→ Instructions for the task:
Return the lines below exactly, starting with the line that contains "Viewport: 960px width, 480px height." and stopping after the last line.

───── Data records ─────

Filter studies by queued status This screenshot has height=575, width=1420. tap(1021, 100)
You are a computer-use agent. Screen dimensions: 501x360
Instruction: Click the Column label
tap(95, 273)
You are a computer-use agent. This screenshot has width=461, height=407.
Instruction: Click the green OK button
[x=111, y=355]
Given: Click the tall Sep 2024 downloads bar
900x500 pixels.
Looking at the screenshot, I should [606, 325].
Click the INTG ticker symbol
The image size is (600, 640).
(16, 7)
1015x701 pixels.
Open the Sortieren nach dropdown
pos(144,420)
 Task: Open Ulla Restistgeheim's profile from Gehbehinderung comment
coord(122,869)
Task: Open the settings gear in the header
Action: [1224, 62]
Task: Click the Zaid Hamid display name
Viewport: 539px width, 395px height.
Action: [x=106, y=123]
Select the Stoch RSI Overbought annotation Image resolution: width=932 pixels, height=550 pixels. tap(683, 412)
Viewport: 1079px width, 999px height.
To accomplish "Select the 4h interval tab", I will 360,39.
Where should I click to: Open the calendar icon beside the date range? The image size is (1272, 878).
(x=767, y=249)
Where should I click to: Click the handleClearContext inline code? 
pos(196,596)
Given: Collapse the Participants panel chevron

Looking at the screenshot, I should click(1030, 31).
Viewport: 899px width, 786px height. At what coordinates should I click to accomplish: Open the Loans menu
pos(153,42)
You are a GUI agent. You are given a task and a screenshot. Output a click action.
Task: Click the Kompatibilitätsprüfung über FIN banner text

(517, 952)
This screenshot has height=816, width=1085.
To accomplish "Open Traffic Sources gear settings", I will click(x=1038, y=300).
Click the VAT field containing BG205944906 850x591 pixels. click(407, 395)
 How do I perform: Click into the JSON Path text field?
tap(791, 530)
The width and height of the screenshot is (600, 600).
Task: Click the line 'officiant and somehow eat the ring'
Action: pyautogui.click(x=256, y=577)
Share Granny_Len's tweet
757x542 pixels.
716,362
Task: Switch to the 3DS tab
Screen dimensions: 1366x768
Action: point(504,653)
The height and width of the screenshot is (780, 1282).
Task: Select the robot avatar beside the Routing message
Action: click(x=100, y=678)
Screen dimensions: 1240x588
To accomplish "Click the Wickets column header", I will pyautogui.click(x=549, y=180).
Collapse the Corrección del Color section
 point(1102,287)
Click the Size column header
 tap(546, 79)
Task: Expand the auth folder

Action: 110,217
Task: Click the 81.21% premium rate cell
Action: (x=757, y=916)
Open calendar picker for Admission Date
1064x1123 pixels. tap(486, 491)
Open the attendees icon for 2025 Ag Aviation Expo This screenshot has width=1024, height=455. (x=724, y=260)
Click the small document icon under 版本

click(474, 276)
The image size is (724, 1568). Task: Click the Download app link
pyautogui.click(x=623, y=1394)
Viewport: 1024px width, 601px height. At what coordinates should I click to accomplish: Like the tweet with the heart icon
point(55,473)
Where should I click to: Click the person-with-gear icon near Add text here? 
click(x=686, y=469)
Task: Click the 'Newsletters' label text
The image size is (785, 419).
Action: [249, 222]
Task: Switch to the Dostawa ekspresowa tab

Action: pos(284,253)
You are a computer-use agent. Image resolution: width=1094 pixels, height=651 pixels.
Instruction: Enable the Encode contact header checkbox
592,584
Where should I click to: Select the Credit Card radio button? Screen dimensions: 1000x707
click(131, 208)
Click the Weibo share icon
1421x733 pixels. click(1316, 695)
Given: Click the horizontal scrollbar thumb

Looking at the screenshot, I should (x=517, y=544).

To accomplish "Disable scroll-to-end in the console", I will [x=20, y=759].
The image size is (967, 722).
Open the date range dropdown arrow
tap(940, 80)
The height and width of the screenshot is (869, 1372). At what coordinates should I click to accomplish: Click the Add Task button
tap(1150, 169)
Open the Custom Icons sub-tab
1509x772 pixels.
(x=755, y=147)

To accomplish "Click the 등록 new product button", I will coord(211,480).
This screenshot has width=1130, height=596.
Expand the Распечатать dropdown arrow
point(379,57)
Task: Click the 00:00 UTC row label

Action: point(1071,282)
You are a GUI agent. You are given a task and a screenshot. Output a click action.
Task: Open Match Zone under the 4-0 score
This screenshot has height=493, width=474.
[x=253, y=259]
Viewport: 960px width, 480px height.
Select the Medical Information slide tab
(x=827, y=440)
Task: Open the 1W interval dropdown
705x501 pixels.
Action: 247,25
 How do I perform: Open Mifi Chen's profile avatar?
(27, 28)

─────

→ Task response:
Viewport: 960px width, 480px height.
Select the Medical Information slide tab
(x=827, y=440)
Task: Open the 1W interval dropdown
705x501 pixels.
Action: 247,25
 How do I perform: Open Mifi Chen's profile avatar?
(27, 28)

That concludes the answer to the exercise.